======== Data under study ========

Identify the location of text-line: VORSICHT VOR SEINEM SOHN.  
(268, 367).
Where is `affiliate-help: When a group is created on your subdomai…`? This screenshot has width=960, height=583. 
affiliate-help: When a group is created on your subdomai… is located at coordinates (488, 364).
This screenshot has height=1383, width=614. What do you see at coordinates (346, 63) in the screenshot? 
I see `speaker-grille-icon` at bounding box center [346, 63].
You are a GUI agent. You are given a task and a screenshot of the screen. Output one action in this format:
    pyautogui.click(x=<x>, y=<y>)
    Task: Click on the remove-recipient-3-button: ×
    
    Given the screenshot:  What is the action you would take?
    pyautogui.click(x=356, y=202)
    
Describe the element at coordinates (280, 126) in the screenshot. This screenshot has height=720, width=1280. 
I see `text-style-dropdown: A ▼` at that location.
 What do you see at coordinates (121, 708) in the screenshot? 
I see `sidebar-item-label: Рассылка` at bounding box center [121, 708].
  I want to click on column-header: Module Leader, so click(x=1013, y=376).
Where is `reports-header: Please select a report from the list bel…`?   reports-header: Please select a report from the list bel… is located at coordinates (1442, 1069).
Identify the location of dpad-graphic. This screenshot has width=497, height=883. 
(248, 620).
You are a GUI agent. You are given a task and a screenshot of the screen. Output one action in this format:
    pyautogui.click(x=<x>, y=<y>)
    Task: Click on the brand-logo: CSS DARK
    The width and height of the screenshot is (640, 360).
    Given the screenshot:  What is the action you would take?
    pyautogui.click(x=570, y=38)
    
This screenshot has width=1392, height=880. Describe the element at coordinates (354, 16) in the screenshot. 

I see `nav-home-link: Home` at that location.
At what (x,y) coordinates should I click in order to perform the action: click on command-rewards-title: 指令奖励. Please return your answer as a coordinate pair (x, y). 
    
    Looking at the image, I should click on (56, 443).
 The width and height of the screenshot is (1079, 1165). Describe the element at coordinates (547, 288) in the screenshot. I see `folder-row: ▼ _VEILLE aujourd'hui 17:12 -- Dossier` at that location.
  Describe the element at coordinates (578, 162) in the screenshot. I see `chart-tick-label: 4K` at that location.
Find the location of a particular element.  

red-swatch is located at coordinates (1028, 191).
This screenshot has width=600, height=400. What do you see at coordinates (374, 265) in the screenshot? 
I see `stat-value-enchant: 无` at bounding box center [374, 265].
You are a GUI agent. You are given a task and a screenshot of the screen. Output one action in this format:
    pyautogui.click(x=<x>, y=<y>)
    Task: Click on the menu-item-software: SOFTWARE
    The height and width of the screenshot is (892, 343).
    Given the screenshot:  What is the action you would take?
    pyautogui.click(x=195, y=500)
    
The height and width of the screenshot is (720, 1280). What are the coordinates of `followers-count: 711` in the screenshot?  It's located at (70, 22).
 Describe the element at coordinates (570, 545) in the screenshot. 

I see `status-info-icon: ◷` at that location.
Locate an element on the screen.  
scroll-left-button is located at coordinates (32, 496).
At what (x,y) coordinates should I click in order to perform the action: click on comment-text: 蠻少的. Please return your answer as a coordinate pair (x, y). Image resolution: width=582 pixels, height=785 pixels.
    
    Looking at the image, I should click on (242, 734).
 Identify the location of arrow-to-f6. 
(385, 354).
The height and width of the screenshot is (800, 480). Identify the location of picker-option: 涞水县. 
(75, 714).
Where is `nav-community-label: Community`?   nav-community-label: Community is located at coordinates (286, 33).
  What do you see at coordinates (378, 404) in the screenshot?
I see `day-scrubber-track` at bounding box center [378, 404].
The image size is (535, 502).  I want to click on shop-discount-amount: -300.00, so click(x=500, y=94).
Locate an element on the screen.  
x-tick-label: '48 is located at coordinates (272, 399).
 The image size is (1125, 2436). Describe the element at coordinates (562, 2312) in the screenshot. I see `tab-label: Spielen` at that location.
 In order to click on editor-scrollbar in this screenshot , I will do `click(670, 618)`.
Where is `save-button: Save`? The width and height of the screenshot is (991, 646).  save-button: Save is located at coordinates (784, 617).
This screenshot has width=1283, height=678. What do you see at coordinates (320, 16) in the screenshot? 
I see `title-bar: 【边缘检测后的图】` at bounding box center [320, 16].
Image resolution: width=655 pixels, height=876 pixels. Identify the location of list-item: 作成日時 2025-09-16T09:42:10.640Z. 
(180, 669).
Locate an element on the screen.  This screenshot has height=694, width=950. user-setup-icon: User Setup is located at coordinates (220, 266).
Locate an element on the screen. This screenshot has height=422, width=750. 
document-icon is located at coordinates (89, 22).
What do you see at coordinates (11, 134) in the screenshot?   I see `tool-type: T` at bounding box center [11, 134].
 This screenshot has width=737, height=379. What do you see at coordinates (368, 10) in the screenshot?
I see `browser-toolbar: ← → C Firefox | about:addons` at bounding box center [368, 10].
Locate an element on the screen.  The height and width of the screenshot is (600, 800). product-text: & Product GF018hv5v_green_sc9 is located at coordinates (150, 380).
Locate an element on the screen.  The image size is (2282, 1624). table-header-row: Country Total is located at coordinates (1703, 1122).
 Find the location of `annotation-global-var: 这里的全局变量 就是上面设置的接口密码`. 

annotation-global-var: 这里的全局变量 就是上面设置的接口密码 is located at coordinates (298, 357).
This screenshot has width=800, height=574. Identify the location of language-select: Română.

========

Try it:
Rewrite all of the lines above as a numbered list, leaving out the blank lines.

Response area:
1. Identify the location of text-line: VORSICHT VOR SEINEM SOHN.  
2. (268, 367).
3. Where is `affiliate-help: When a group is created on your subdomai…`? This screenshot has width=960, height=583. 
4. affiliate-help: When a group is created on your subdomai… is located at coordinates (488, 364).
5. This screenshot has height=1383, width=614. What do you see at coordinates (346, 63) in the screenshot? 
6. I see `speaker-grille-icon` at bounding box center [346, 63].
7. You are a GUI agent. You are given a task and a screenshot of the screen. Output one action in this format:
8.     pyautogui.click(x=<x>, y=<y>)
9.     Task: Click on the remove-recipient-3-button: ×
10.     Given the screenshot:  What is the action you would take?
11.     pyautogui.click(x=356, y=202)
12. Describe the element at coordinates (280, 126) in the screenshot. This screenshot has height=720, width=1280. 
13. I see `text-style-dropdown: A ▼` at that location.
14.  What do you see at coordinates (121, 708) in the screenshot? 
15. I see `sidebar-item-label: Рассылка` at bounding box center [121, 708].
16.   I want to click on column-header: Module Leader, so click(x=1013, y=376).
17. Where is `reports-header: Please select a report from the list bel…`?   reports-header: Please select a report from the list bel… is located at coordinates (1442, 1069).
18. Identify the location of dpad-graphic. This screenshot has width=497, height=883. 
19. (248, 620).
20. You are a GUI agent. You are given a task and a screenshot of the screen. Output one action in this format:
21.     pyautogui.click(x=<x>, y=<y>)
22.     Task: Click on the brand-logo: CSS DARK
23.     The width and height of the screenshot is (640, 360).
24.     Given the screenshot:  What is the action you would take?
25.     pyautogui.click(x=570, y=38)
26. This screenshot has width=1392, height=880. Describe the element at coordinates (354, 16) in the screenshot. 
27. I see `nav-home-link: Home` at that location.
28. At what (x,y) coordinates should I click in order to perform the action: click on command-rewards-title: 指令奖励. Please return your answer as a coordinate pair (x, y). 
29.     Looking at the image, I should click on (56, 443).
30.  The width and height of the screenshot is (1079, 1165). Describe the element at coordinates (547, 288) in the screenshot. I see `folder-row: ▼ _VEILLE aujourd'hui 17:12 -- Dossier` at that location.
31.   Describe the element at coordinates (578, 162) in the screenshot. I see `chart-tick-label: 4K` at that location.
32. Find the location of a particular element.  
33. red-swatch is located at coordinates (1028, 191).
34. This screenshot has width=600, height=400. What do you see at coordinates (374, 265) in the screenshot? 
35. I see `stat-value-enchant: 无` at bounding box center [374, 265].
36. You are a GUI agent. You are given a task and a screenshot of the screen. Output one action in this format:
37.     pyautogui.click(x=<x>, y=<y>)
38.     Task: Click on the menu-item-software: SOFTWARE
39.     The height and width of the screenshot is (892, 343).
40.     Given the screenshot:  What is the action you would take?
41.     pyautogui.click(x=195, y=500)
42. The height and width of the screenshot is (720, 1280). What are the coordinates of `followers-count: 711` in the screenshot?  It's located at (70, 22).
43.  Describe the element at coordinates (570, 545) in the screenshot. 
44. I see `status-info-icon: ◷` at that location.
45. Locate an element on the screen.  
46. scroll-left-button is located at coordinates (32, 496).
47. At what (x,y) coordinates should I click in order to perform the action: click on comment-text: 蠻少的. Please return your answer as a coordinate pair (x, y). Image resolution: width=582 pixels, height=785 pixels.
48.     Looking at the image, I should click on (242, 734).
49.  Identify the location of arrow-to-f6. 
50. (385, 354).
51. The height and width of the screenshot is (800, 480). Identify the location of picker-option: 涞水县. 
52. (75, 714).
53. Where is `nav-community-label: Community`?   nav-community-label: Community is located at coordinates (286, 33).
54.   What do you see at coordinates (378, 404) in the screenshot?
55. I see `day-scrubber-track` at bounding box center [378, 404].
56. The image size is (535, 502).  I want to click on shop-discount-amount: -300.00, so click(x=500, y=94).
57. Locate an element on the screen.  
58. x-tick-label: '48 is located at coordinates (272, 399).
59.  The image size is (1125, 2436). Describe the element at coordinates (562, 2312) in the screenshot. I see `tab-label: Spielen` at that location.
60.  In order to click on editor-scrollbar in this screenshot , I will do `click(670, 618)`.
61. Where is `save-button: Save`? The width and height of the screenshot is (991, 646).  save-button: Save is located at coordinates (784, 617).
62. This screenshot has width=1283, height=678. What do you see at coordinates (320, 16) in the screenshot? 
63. I see `title-bar: 【边缘检测后的图】` at bounding box center [320, 16].
64. Image resolution: width=655 pixels, height=876 pixels. Identify the location of list-item: 作成日時 2025-09-16T09:42:10.640Z. 
65. (180, 669).
66. Locate an element on the screen.  This screenshot has height=694, width=950. user-setup-icon: User Setup is located at coordinates (220, 266).
67. Locate an element on the screen. This screenshot has height=422, width=750. 
68. document-icon is located at coordinates (89, 22).
69. What do you see at coordinates (11, 134) in the screenshot?   I see `tool-type: T` at bounding box center [11, 134].
70.  This screenshot has width=737, height=379. What do you see at coordinates (368, 10) in the screenshot?
71. I see `browser-toolbar: ← → C Firefox | about:addons` at bounding box center [368, 10].
72. Locate an element on the screen.  The height and width of the screenshot is (600, 800). product-text: & Product GF018hv5v_green_sc9 is located at coordinates (150, 380).
73. Locate an element on the screen.  The image size is (2282, 1624). table-header-row: Country Total is located at coordinates (1703, 1122).
74.  Find the location of `annotation-global-var: 这里的全局变量 就是上面设置的接口密码`. 
75. annotation-global-var: 这里的全局变量 就是上面设置的接口密码 is located at coordinates (298, 357).
76. This screenshot has width=800, height=574. Identify the location of language-select: Română.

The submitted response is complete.